====== Supplied information ======

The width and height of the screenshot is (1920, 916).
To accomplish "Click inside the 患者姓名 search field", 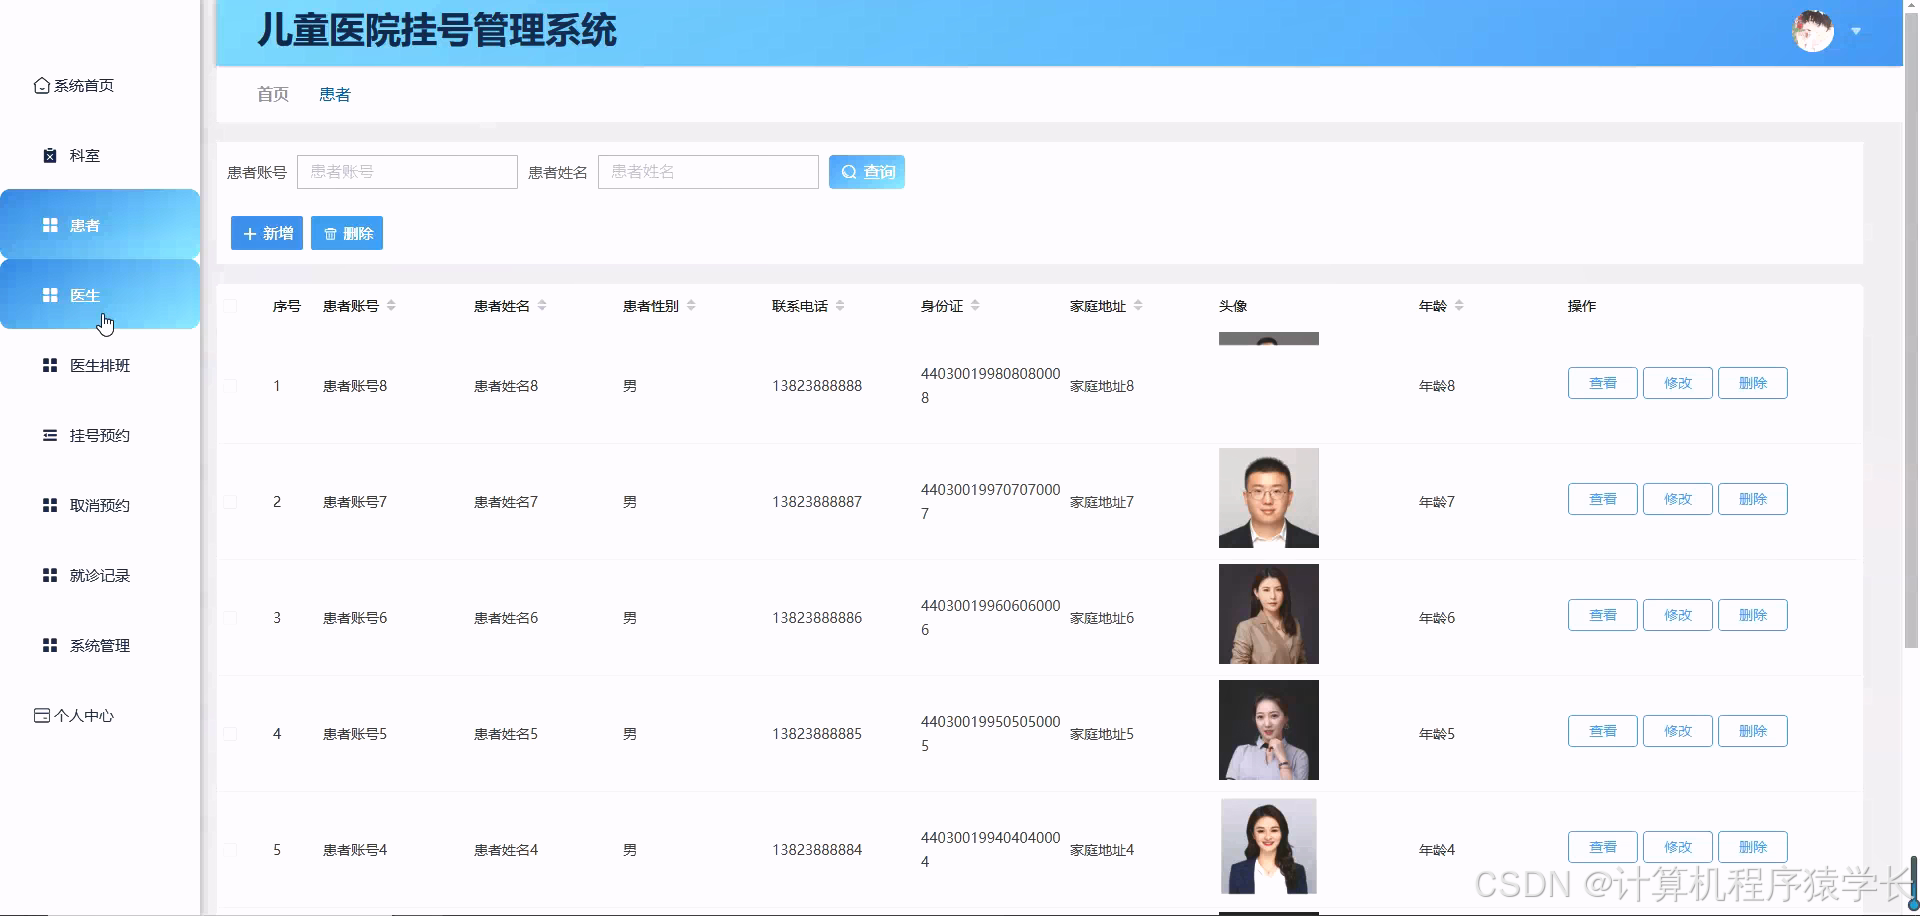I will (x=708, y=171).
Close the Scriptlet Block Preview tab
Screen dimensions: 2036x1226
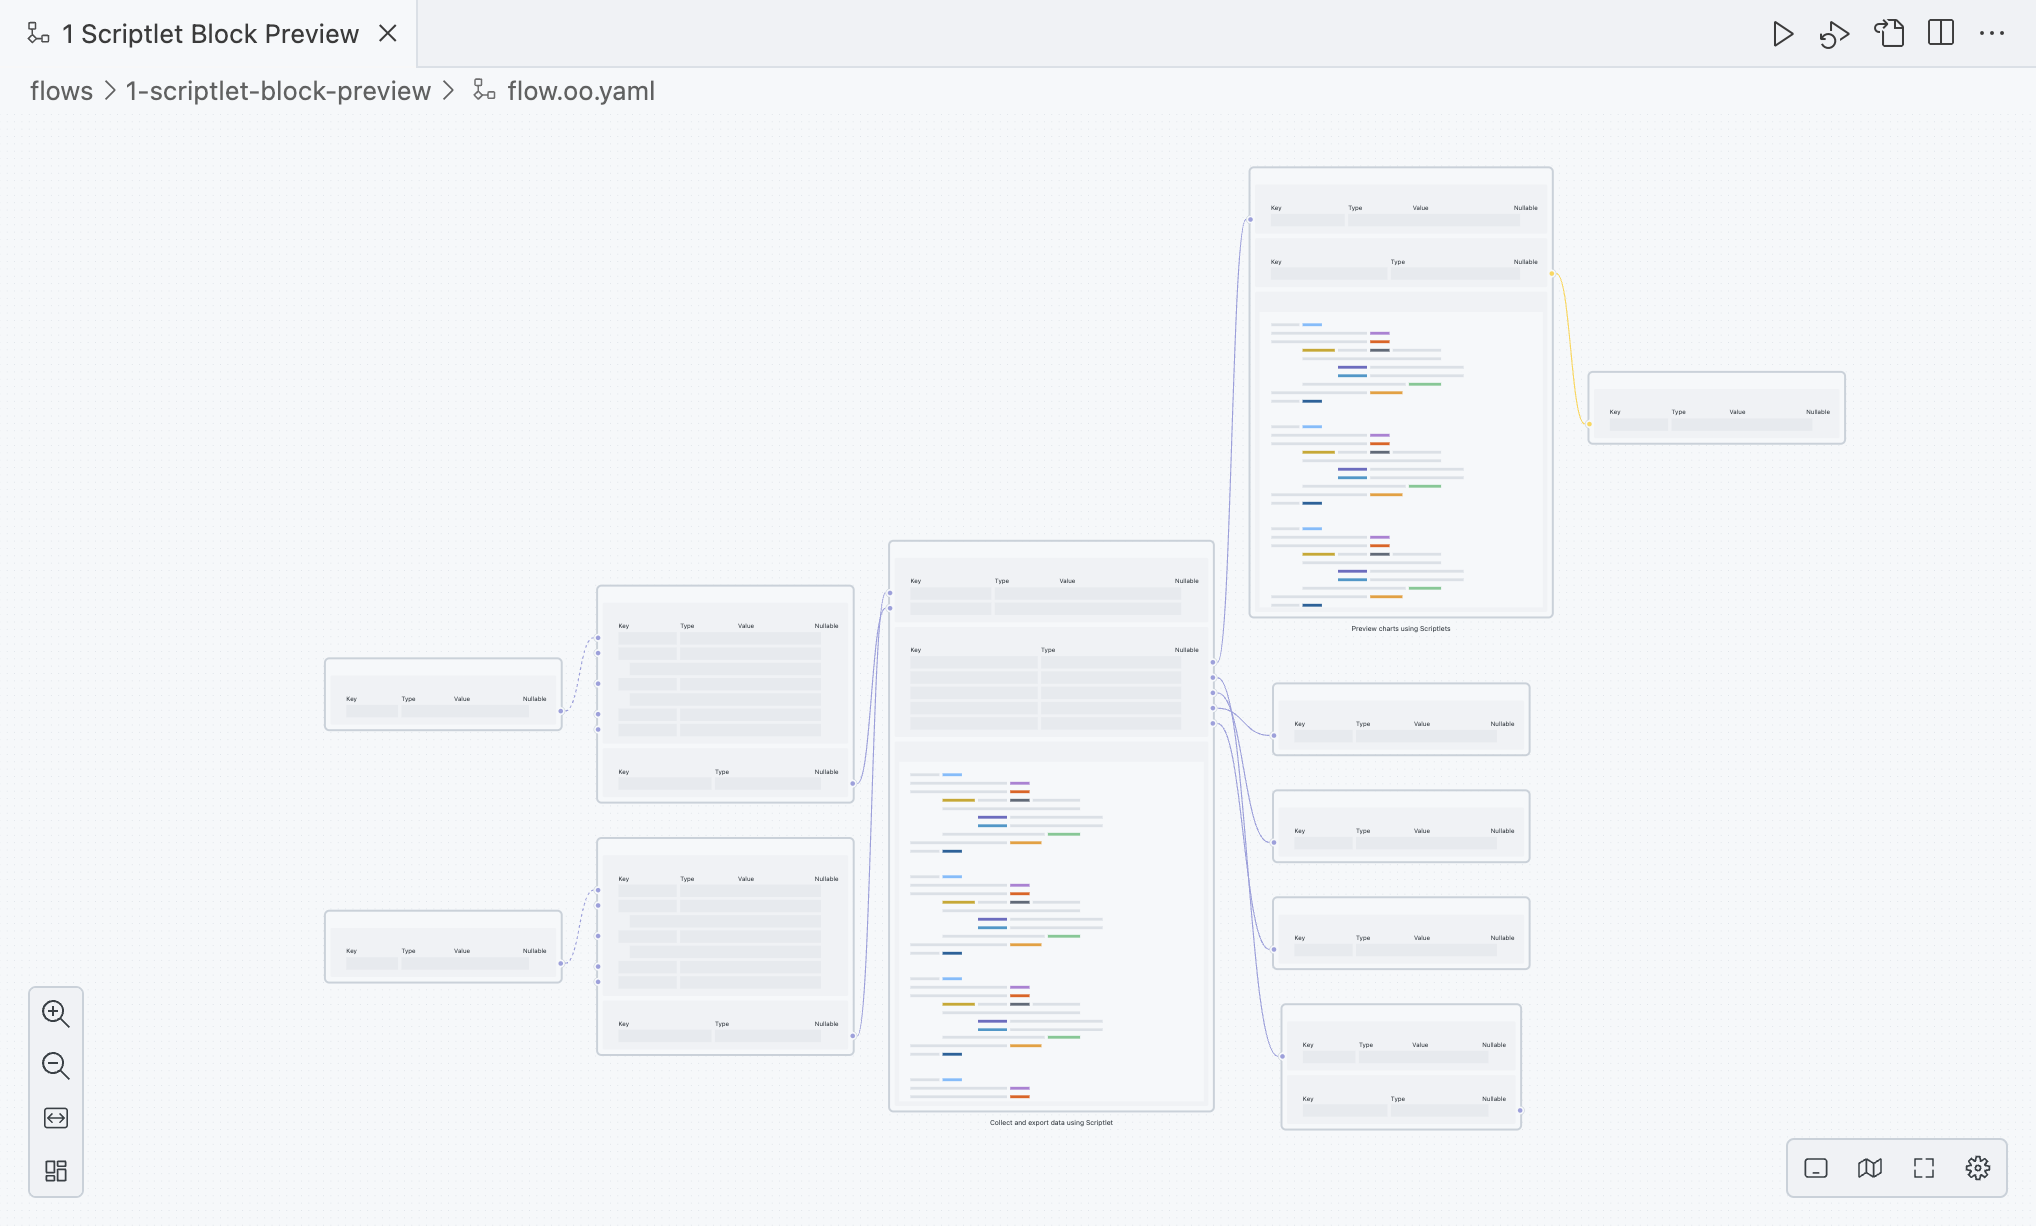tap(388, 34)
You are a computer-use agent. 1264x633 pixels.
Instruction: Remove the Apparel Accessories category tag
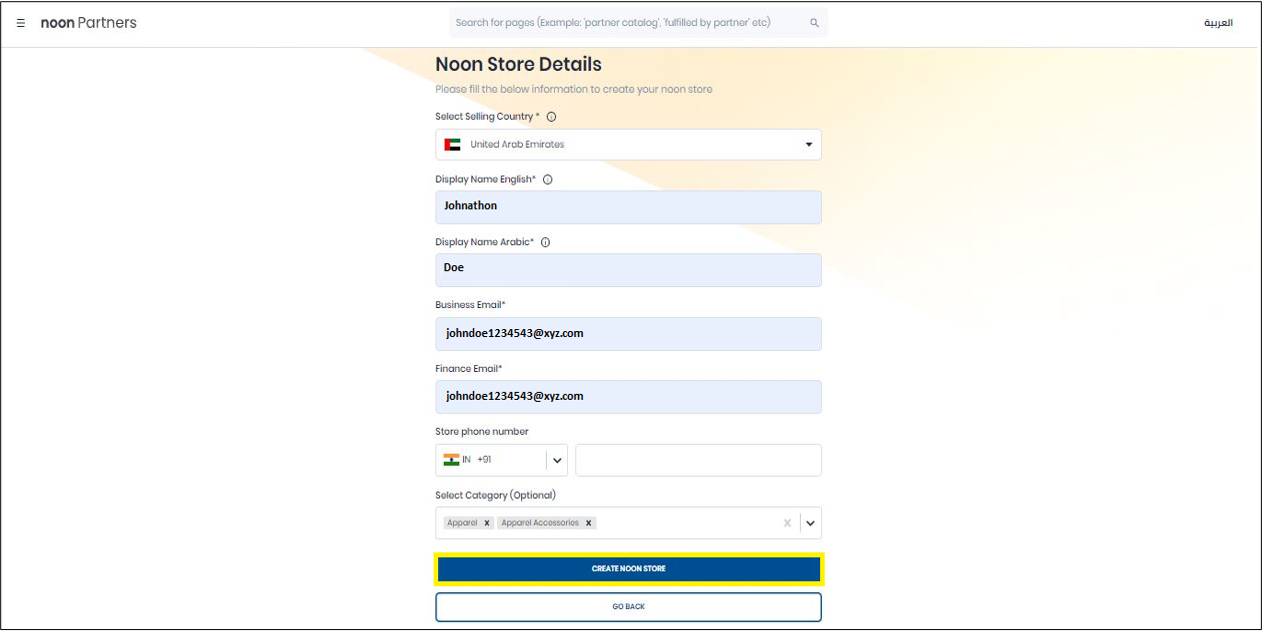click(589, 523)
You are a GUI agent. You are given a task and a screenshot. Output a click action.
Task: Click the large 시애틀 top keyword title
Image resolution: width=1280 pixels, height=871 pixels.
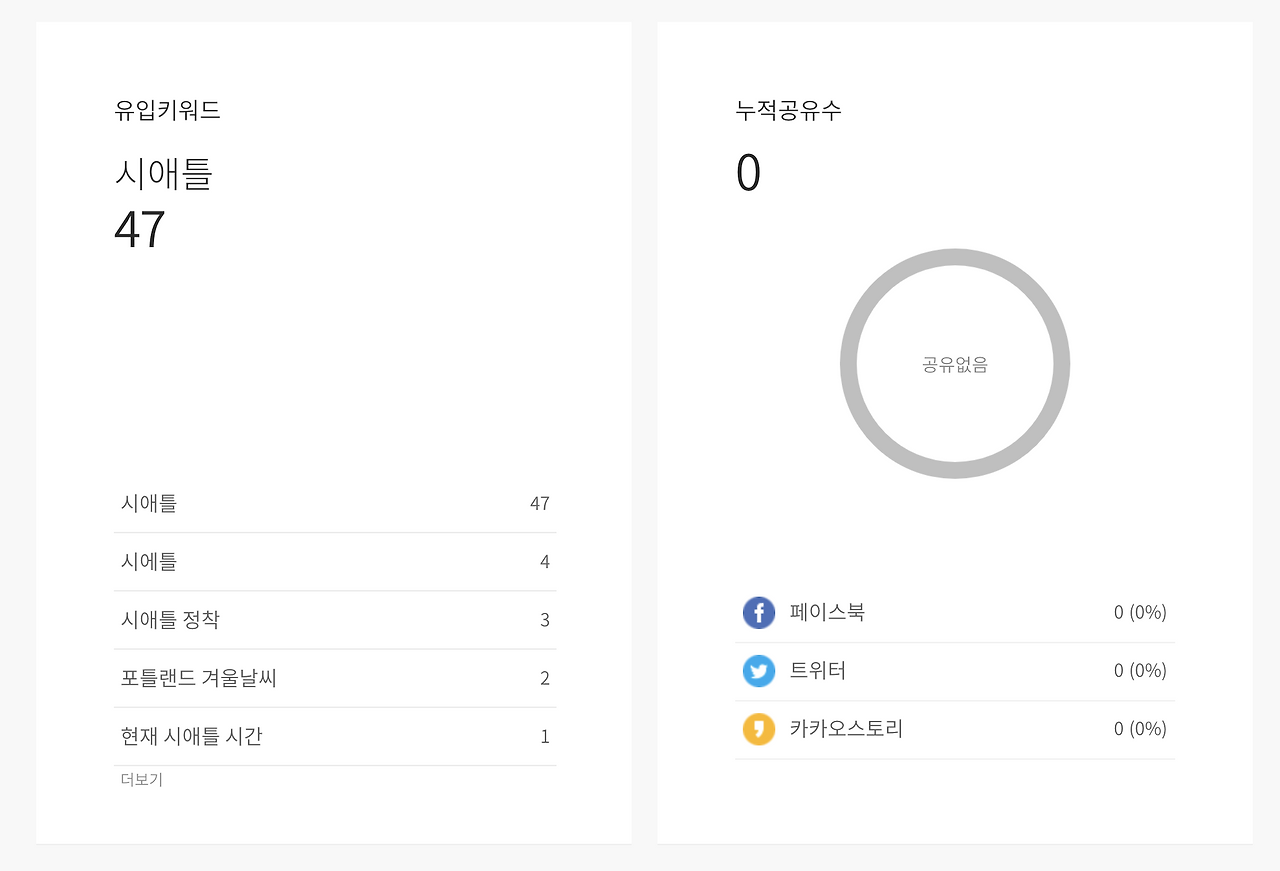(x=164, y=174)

======

What the task asks: Starting at the line of the data that contains "You are a computer-use" and continuing through the final line of the data, set out each line as a numbered list, omitting blank lines and the pictures.

The response:
1. You are a computer-use agent. 1264x633 pixels.
2. Instruction: Remove the Apparel Accessories category tag
3. click(589, 523)
4. You are a GUI agent. You are given a task and a screenshot. Output a click action.
5. Task: Click the large 시애틀 top keyword title
6. Image resolution: width=1280 pixels, height=871 pixels.
7. (x=164, y=174)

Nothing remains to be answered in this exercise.